Most of the action and rhetoric on the US-Mexico border has to do with building fences, tightening security, and preventing Mexicans from entering the US illegally. In the midst of all this, Moule & Polyzoides Architects and Urbanists has been quietly working since last February on a project for Sunland Park, New Mexico, that strives for a wholly different feeling.
The Pasadena, California, firm conducted a week-long charrette in March for the 14,250-population community, which shares the border with the 1.3 million-population city of Juarez, Mexico. From that has come the final rough draft of the proposed Downtown District, McNutt Corridor, and Border Crossing Master Plan.
Covering 3,000 acres, the plan “tries to create a welcoming atmosphere” at a vehicle and pedestrian border crossing that the city has proposed, says senior project manager Aseem Inam, who coordinated the multidisciplinary team of consultants. The plan also lays out a vision of neighborhoods, districts, and corridors,
Before planning got under way, Sunland Park had entertained hopes of creating a downtown at the future border crossing. The team, with Stefanos Polyzoides as lead principal, judged that unrealistic. “We convinced the city,” Inam explains, “that in this era of overly heightened sense of ‘security’ (to the point of militarization of the US-Mexico border, including tall fences, flood lights, ground motion sensors, National Guard with AK-47 guns, and heavy presence everywhere of the Border Patrol), it will not be possible for the free flow of people, goods, and services that are essential to a vibrant downtown.”
Nonetheless, smaller-scale development should be feasible at the crossing, he says. The draft calls for “a pedestrian-scale plaza, walkable retail, and native landscape as soon as one crosses from Mexico,” Inam notes. Immigration and customs processing facilities will be at the crossing, and a bus station will be nearby. Also in the vicinity will be small warehouses.
Sunland Park Mayor Ruben Segura has been pressing vigorously for the vehicle and pedestrian border crossing and for economic development that would support his rapidly growing city, just west of El Paso, Texas. The master plan foresees relatively affordable kinds of small-scale retail at the border, and more upscale retail farther north, in a proposed downtown district that would be near the Rio Grande and adjacent to a major artery, Sunland Park Drive. The downtown district would include civic, retail, entertainment, and residential development, with parks, plazas, and a walkable layout.
Inspired by local building traditions and native landscapes, the draft plan also includes:
• A civic center on the northern banks of the Rio Grande, which would include a new city hall, fire station, and police station, along with terraced gardens leading down to the river. The civic center and an adjacent stretch of Sunland Park Drive could accommodate large outdoor gatherings, including parades and speech-making.
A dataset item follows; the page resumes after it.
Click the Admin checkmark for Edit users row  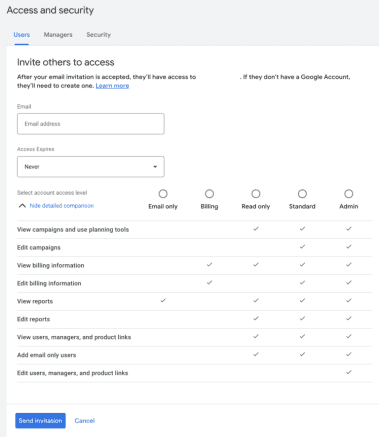[x=349, y=372]

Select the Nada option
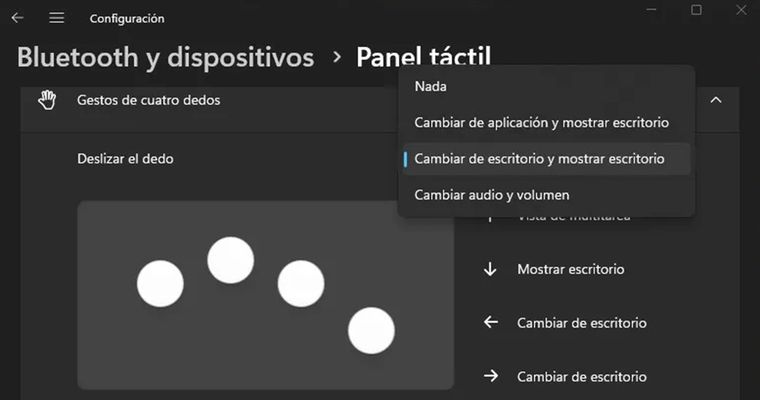(431, 86)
•  An entertainment corridor, building on the momentum from an existing racetrack, casino, and amusement park.
• A short, lively main street, leading from the entertainment corridor and the main entrance of the racetrack and casino to a plaza and mercado building near the river.
• Parts of the 3,000-acre expanse, which includes Mount Cristo Rey and a portion of the Rio Grande, have been zoned as a preserve, with strict guidelines governing restoration of wetlands, introduction of a walking trail along the river, and development of a museum and amphitheater.
In the second week of October, a charrette is to be held on an overlay plan dealing with “colonias” — poor, mostly Hispanic settlements with minimal public services. The charrette will focus on housing unit design, layout, and urban design for these low-income neighborhoods and should produce a code and implementation strategies. The colonia plan and the rest of the master plan are expected to be adopted by City Council in November.